Data West Brings Technology Leaders to SDSC
Data and technology enthusiasts from around the world descended upon the San Diego Supercomputing Center (SDSC) for the third annual Data West conference, which is taking place this week on the campus of the University of California, San Diego.
Hosted by the SDSC’s Center for Large Scale Data Systems Research (CLDS) and the Data Science Hub Business Exchange (DSH BX), Data West 2018 is a two-day conference that allows leaders from industry, government, and academia to collaborate on the challenges and scientific, business and social opportunities presented by today’s big data collections and technologies.
The show began Wednesday morning in the East Wing of SDSC, where over 100 people attended dozens of sessions presented by academic researchers and industry representatives, and also perused HPC and AI solutions presented by 15 vendors in the technology expo.
Among those demonstrating compelling solutions was Amarnath Gupta, a database expert at SDSC who presented the findings of one of his social media research projects — specifically, on the nature of Twitter discussions of voter fraud.
By using graph analysis to trace the use of hashtags used in the online discussion, Gupta was able to show how similar messages propagated outward rapidly over a short period of time, and then how the network of communicators became more “dense” after the initial wave of tweets had ended. His analysis also showed that more than half of the 300 million or so tweets used in his analysis originated from just a handful of Twitter accounts – about 50 of them. That could indicate that the voter fraud discussion was actually managed centrally, and did not occur as organically as a neutral observer might assume.

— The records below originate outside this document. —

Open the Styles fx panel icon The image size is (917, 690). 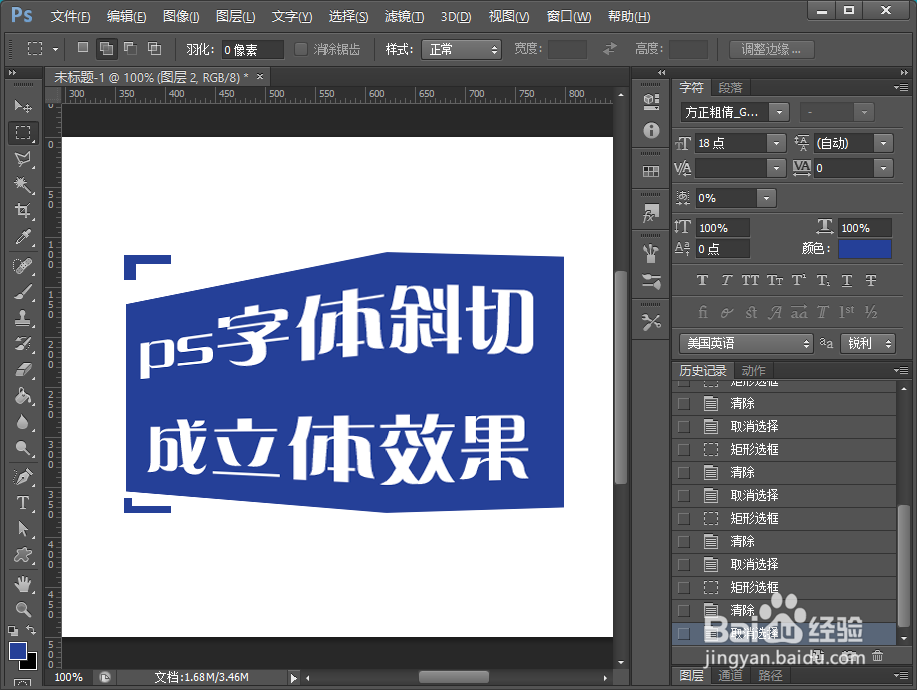(651, 213)
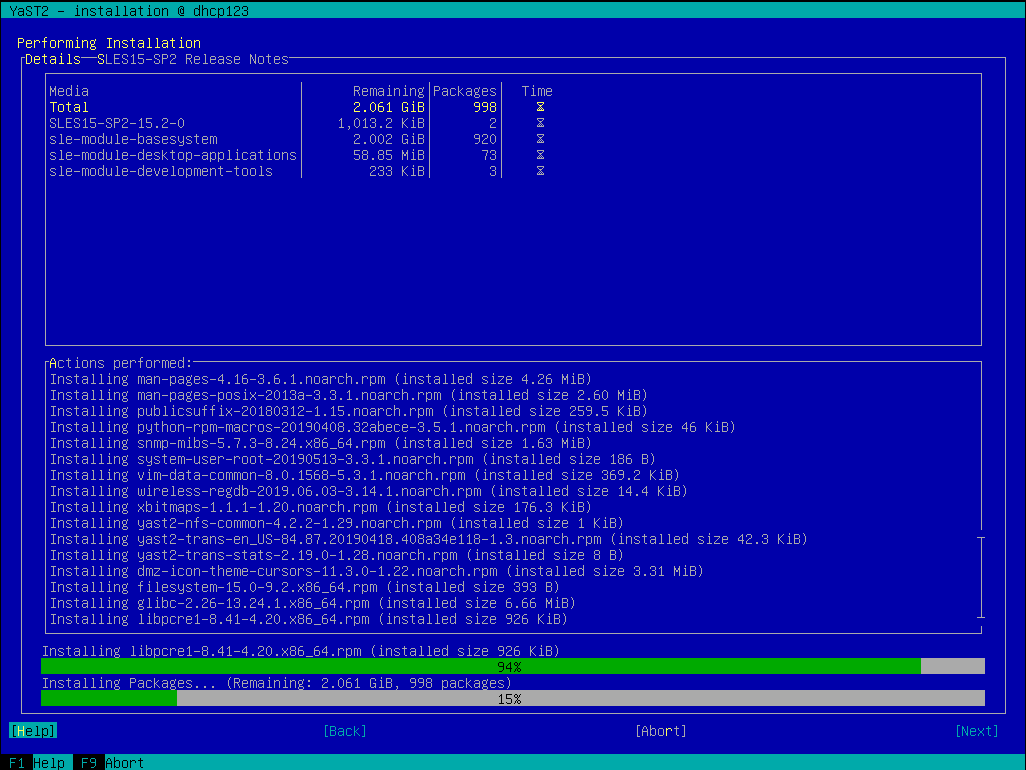Click the 15% overall installation progress bar
Image resolution: width=1026 pixels, height=770 pixels.
point(512,698)
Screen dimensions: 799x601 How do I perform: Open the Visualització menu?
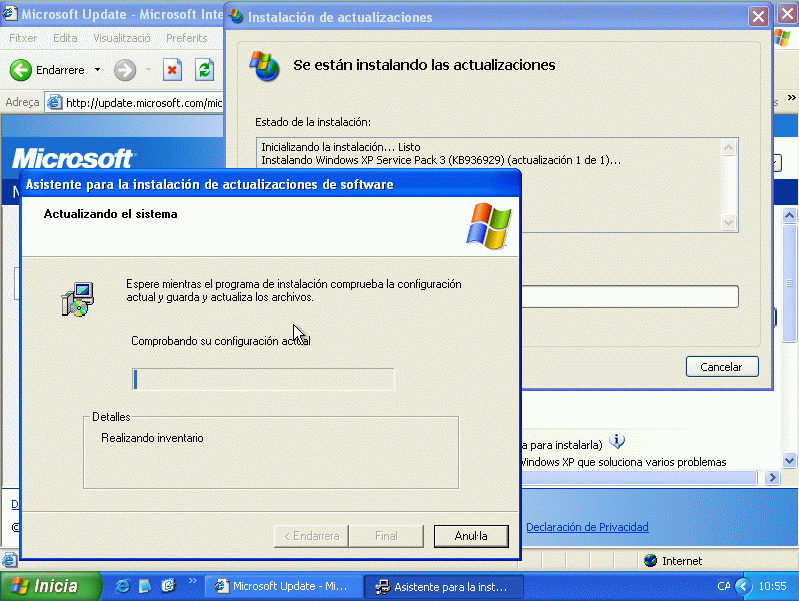point(121,38)
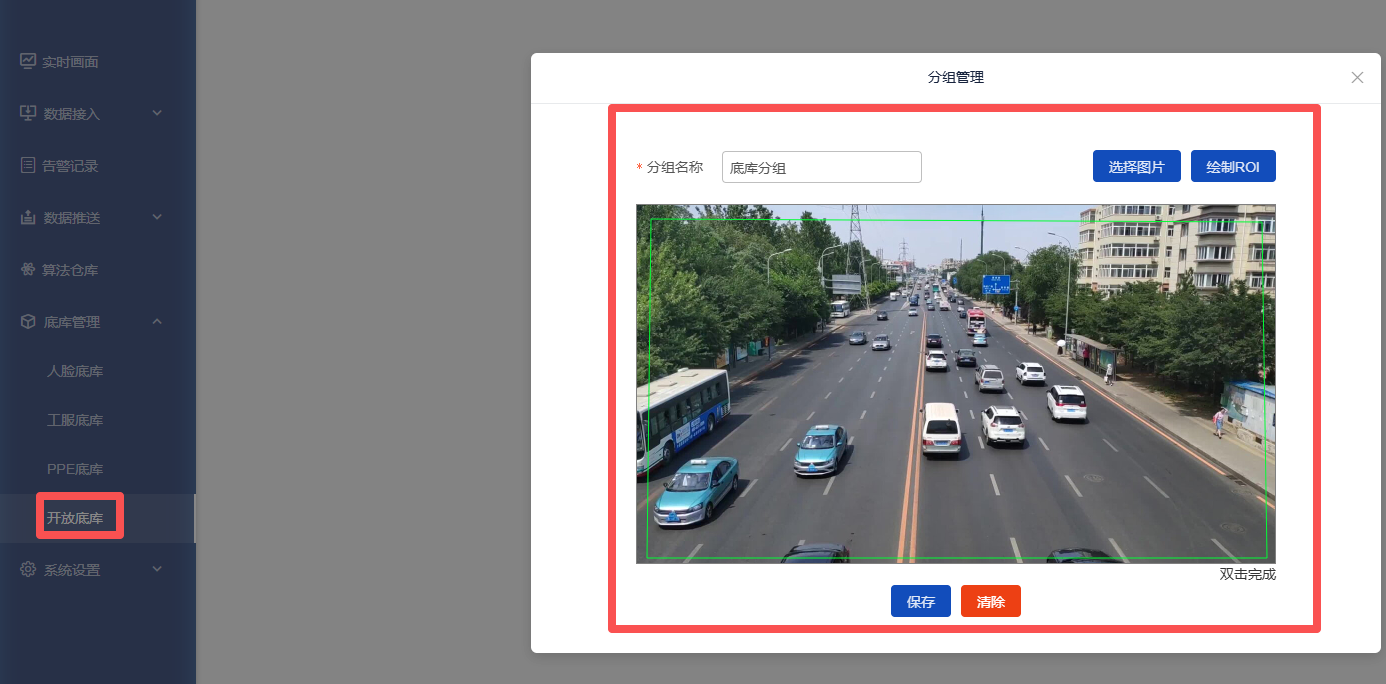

The system that Gupta built to conduct this research, which is composed of open source AsterixDB, Solr, Neo4j, Postgres, and Apache Spark tools (among others), is named “An Analytical Workbench for Exploration of SOcial MEdia,” or AWESOME, which might be the greatest product name ever for a big data product. The PhD said there is a possibility that AWESOME could be turned into a commercial offering. Specifically, the platform could be used to build cybersecurity tools that companies could use to protect themselves from online attacks designed to hurt their brand and image.
The Data West Expo was full of sponsors that Datanami readers will recognize, including Cray, Dell EMC, Collibra, and Booz Allen Hamilton, as well as some that they may not, like Decision Sciences, AEEC Innovation Lab, and Chatham Hill.
One vendor making an inaugural appearance in the Expo was GigaIO, a Carlsbad, California startup that’s developed a new PCIe-based data fabric that could simplify how data moves in large compute clusters — not to mention speeding it up considerably – without the need for complex, proprietary interconnects.
According to GigaIO vice president Steve Campbell, the FabreX switch delivers extremely low latency for today’s demanding AI and HPC workloads. In a X16 configuration, the FabreX latency is 43 nanonseconds, and for an x8 link, it’s about 86 nanoseconds. The switch, which will soon be generally available, supports full PCIe Gen 3 transmission rates of 256Gbits/sec transmission rates at full duplex, and will support PCIe Gen 4’s 512 Gbits/sec rate soon.
The flexibility of the FabreX is another selling point. Its software-defined approach allows users to connect a variety of computational resources, including CPUs, GPUs, TPUs, and FPGAs, with other PCIe endpoint devices, including NVMe storage and traditional PCIe storage, without the “rip and replace” waste demanded by traditional interconnects.
Data West 2018 also featured an industry session by Hus Tigli, the founder and chairman of Xaxar, a San Diego startup that just came out of stealth with machine learning software designed to classify network data in real time.
Tigli says Xaxar’s algorithms, when implemented on data center networks via lightweight agents, are able to identify the different types of traffic with upwards of 85% to 95% accuracy, just by examining 14 fields in the packet header (no deep packet inspection necessary). By identifying the types of traffic, data center operators can create rules that allow the data to be routed more efficiently, such as via OpenFlow tables, adjustment of buffer settings, routing to dedicated physical links, or even using high-bandwidth photonic or peer-to-peer wireless links, he said.
The upshot of having a more efficient network, Tigli said, is higher server utilization rates. “If data traffic can be classified real time, rapidly, and correctly, it can be managed more intelligently, efficiently, and profitably,” he said. In tests with IBM, Xaxar’s technology contributed to a 50% reduction in the time required to complete a given server job, which translates to a doubling of the server utilization, Tigli said. In a data center with 50,000 servers, the technology could save $37 million in capital expenditure (CapEx) and $4.5 million per year in operating expenditure (OpEx) related to power and cooling, he said.
Data West 2018 continues today with its Executive Forum, which is being held at the nearby Sanford Consortium for Regenerative Medicine on the Torrey Pines Mesa. Among those speaking today include representatives from Pfizer, Cerner, the J. Craig Venter Institute, StemoniX, and Sirenas.